From 1866 to 1869 Worthen was Sanitary Engineer of the Metropolitan Board of Health of New York City.

In 1874 Worthen served on a committee of the American Society of Civil Engineers (ASCE) appointed to investigate the failure of the Williamsburg Reservoir Dam at Mill River in Williamsburg, Massachusetts. The committee was composed of Worthen, James B. Francis, and Theodore G. Ellis. William Worthen also served on the ASCE committee that investigated the failure of the South Fork Dam, which caused the Johnstown Flood of 1889. That ASCE investigation report was not published until two years after the disaster.  A detailed discussion of the South Fork dam investigation, the participating engineers, and the science behind the 1889 Johnstown flood was published in 2018.

Worthen was a frequent contributor to the professional discussions of the Society and presented the following papers:

- Improvement of Sedimentary Rivers Transactions Vol XX page 280
- Concrete Sewers at Mount Vernon NY Vol XXIV page 898
- Steam Heating Vol XXIV page 206

This very incomplete sketch will give some idea of the varied practice which had occupied Mr Worthen during a long and most active professional life there being scarcely a branch of civil or mechanical engineering wherein his professional fitness has not been conspicuous in a marked degree.
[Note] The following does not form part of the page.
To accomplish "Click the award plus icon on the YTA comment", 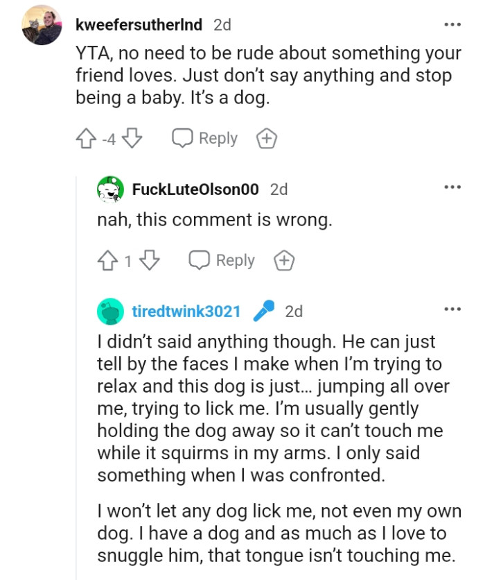I will point(266,138).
It has not been his lot to project or carry to completion great works of internal improvement such as challenge the admiration of the unthinking public but in a very unobtrusive way he had been continually rendering that essential service toward the furthering of enterprise without which the best conceived projects would prove abortive. To a remarkable power of rapid generalization seemingly incompatible with painstaking accuracy he united an almost intuitive perception of the requisite expedients of detail and design. His quickness in technical analysis, combined with the before mentioned qualities, has rendered possible the successful completion of many important works with which, owing to a forgetfulness of self his name is scarcely associated A retentive memory to sift and treasure the facts in science and art which extended study, had opened up to him the tact of judicious selection and application originality and boldness at times bordering on audacity and a positiveness that silenced all opposition have been the characteristic features of his long practice. Whatever Mr Worthen may have owed to study or experience in the arts of construction his acknowledged genius, using the word in its strictest sense, stamped him as an engineer nascitur non fit.

Mr Worthen possessed an overflowing vein of wit and humor which served to temper the asperities not unusual in professional debates, this coupled with a kindliness of disposition which could see nothing in others to speak of but what was commendable led to his friends being numbered only by his acquaintance. His social relations were of the happiest kind and his memory will be long prized by all who knew him.

He married Miss Margaret B. Hobbs of Boston on March 19, 1846. They had one son who died in infancy.

Worthen became a Member of the American Society of Civil Engineers December 4, 1867. He was elected President of the Society January 19, 1887 and served one term, he was made an Honorary Member of the Society April 4, 1898. He was an honorary member of the Engineers' Club of Saint Louis.

Worthen was paralyzed by a stroke in December, 1896, and died in New York City on April 2, 1897.